Visualization of CNN units in higher layers is important for my work, and currently (May 2017), I'm not aware of any library with similar capabilities as the two mentioned above written for PyTorch. For a discussion of this feature in PyTorch, see https://discuss.pytorch.org/t/understanding-deep-network-visualize-weights/2060

Indeed I have some experience with deep visualization toolbox, which only supports Caffe. However, it has very poor support for networks whose input size is not around 256x256x3 (standard size for ImageNet dataset, before cropping), and indeed I need to visualize networks not having input of such size, such as networks trained on CIFAR-10, etc. In addition, it can't support visualization techniques other than "deconvolution". Therefore, eventually, converting PyTorch models to Caffe and then hacking the code of deep visualization toolbox to make it work is probably not worthwhile.

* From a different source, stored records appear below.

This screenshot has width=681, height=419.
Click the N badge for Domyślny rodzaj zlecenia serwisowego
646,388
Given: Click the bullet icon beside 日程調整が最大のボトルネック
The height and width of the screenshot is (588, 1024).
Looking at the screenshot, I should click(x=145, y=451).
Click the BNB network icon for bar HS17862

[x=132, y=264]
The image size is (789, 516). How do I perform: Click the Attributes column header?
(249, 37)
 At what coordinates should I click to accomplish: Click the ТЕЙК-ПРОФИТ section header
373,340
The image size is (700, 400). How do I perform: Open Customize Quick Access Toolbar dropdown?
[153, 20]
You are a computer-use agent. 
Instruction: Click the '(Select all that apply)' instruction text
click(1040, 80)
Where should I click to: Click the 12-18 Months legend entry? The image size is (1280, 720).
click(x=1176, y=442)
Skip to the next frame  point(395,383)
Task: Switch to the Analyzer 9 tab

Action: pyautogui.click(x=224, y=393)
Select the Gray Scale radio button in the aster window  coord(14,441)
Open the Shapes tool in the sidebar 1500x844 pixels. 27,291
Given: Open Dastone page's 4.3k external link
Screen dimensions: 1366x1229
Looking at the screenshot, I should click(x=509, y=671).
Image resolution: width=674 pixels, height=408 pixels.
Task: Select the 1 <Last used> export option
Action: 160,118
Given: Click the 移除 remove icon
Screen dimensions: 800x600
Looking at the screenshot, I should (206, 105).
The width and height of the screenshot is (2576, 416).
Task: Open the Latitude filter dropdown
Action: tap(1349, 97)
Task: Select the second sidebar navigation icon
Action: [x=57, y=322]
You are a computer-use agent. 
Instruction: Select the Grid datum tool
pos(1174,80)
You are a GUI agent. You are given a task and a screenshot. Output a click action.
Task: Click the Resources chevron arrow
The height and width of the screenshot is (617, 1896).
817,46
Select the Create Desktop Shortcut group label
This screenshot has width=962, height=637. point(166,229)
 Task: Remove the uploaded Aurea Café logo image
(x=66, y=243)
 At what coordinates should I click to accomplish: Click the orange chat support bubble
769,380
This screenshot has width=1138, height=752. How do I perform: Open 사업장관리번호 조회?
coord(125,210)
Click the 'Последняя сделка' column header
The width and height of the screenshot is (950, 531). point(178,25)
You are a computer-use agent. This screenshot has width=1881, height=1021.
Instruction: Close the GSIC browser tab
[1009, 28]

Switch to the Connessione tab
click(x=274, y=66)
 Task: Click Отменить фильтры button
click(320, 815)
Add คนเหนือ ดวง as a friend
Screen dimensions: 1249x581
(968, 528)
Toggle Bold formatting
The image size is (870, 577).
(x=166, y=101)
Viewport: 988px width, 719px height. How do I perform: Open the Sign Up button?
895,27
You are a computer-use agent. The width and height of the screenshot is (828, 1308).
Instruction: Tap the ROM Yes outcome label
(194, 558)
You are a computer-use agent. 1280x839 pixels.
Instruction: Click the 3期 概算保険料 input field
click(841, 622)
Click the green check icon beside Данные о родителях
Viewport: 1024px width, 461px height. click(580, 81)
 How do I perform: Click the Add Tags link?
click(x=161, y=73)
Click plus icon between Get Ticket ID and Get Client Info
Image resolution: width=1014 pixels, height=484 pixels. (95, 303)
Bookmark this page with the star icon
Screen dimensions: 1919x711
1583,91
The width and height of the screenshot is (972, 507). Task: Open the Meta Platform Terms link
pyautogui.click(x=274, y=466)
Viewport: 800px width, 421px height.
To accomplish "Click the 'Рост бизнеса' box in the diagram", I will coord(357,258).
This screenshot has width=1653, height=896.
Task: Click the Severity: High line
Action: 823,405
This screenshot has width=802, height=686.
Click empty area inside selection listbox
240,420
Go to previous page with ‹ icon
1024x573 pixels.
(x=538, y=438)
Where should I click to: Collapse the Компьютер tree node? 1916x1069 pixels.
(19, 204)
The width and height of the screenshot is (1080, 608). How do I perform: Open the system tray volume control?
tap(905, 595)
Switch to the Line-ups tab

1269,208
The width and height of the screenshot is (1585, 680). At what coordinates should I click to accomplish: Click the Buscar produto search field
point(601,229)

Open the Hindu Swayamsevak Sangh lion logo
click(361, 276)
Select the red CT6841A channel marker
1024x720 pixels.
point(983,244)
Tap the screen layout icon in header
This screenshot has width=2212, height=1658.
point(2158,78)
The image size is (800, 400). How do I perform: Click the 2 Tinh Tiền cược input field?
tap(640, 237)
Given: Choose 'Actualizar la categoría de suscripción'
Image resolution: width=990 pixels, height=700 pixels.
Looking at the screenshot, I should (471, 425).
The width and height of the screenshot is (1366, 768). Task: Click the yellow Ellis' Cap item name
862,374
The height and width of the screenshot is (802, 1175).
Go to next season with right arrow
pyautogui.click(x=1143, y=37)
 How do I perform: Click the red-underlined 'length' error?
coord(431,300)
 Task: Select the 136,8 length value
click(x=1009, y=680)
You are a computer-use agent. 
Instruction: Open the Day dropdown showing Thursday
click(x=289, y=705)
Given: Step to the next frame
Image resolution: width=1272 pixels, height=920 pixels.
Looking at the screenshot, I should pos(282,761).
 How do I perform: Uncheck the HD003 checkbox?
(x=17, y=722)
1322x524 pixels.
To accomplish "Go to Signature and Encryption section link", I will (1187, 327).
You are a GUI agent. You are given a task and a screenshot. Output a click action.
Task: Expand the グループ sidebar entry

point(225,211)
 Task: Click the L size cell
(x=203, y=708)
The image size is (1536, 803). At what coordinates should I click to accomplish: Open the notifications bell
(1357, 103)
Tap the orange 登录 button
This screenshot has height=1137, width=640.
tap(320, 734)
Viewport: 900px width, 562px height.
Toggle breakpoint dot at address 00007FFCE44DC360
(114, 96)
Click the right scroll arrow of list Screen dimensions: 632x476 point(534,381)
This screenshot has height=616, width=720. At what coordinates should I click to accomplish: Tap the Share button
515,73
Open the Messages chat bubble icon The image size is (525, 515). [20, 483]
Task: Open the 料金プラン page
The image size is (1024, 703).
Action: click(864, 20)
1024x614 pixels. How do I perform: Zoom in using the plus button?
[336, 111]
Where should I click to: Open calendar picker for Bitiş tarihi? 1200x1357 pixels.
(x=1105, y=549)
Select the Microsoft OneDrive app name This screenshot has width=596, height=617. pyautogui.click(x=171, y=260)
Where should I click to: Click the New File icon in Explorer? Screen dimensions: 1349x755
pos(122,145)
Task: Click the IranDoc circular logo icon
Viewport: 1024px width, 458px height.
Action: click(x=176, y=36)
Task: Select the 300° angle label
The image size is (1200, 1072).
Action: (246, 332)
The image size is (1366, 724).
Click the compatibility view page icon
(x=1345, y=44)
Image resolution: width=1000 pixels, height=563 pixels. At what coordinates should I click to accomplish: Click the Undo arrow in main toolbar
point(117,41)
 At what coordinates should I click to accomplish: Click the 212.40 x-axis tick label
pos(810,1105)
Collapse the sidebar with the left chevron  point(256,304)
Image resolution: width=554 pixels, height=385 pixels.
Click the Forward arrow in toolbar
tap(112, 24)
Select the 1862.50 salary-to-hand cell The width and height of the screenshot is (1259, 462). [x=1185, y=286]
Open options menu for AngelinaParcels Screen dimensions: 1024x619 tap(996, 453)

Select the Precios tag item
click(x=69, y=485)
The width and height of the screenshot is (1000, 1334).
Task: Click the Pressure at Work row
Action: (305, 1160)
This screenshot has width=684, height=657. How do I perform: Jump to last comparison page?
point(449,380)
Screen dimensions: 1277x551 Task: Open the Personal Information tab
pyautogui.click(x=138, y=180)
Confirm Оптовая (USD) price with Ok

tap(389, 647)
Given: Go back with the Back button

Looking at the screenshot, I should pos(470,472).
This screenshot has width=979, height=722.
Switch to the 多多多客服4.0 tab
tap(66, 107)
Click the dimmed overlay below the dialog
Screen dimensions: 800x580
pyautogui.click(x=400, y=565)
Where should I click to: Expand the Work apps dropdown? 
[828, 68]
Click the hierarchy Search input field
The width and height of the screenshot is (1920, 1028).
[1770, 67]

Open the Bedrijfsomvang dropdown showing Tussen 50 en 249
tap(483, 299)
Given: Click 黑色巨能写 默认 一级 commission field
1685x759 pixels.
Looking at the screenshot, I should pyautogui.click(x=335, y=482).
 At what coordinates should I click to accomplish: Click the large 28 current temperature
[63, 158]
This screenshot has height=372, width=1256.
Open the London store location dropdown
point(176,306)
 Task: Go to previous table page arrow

Some people have tried doing visualization in TensorFlow. See https://github.com/insikk/Grad-CAM-tensorflow. However, TensorFlow has too much boilerplate, and in general I'm not familiar with it. I believe with the huge amount of boilerplate around TensorFlow, figuring out the usage of existing visualization code on my particular models, adapted to my particular needs, would possibly take more of my time than working on a pure PyTorch solution.

Implementation

It's going to be implemented mainly through forward and backward hooks of torch.nn.Module. Since most of visualization techniques focus on fiddling with ReLU layers, this means that as long as your ReLU layers, as well as those layers which contain your interested units are implemented using torch.nn.Module, not torch.nn.functional, then the code should work.

Alternatives

While it's possible to define some modified ReLU layers, as suggested by PyTorch developers, this make break the code, as autograd assumes correct grad computation.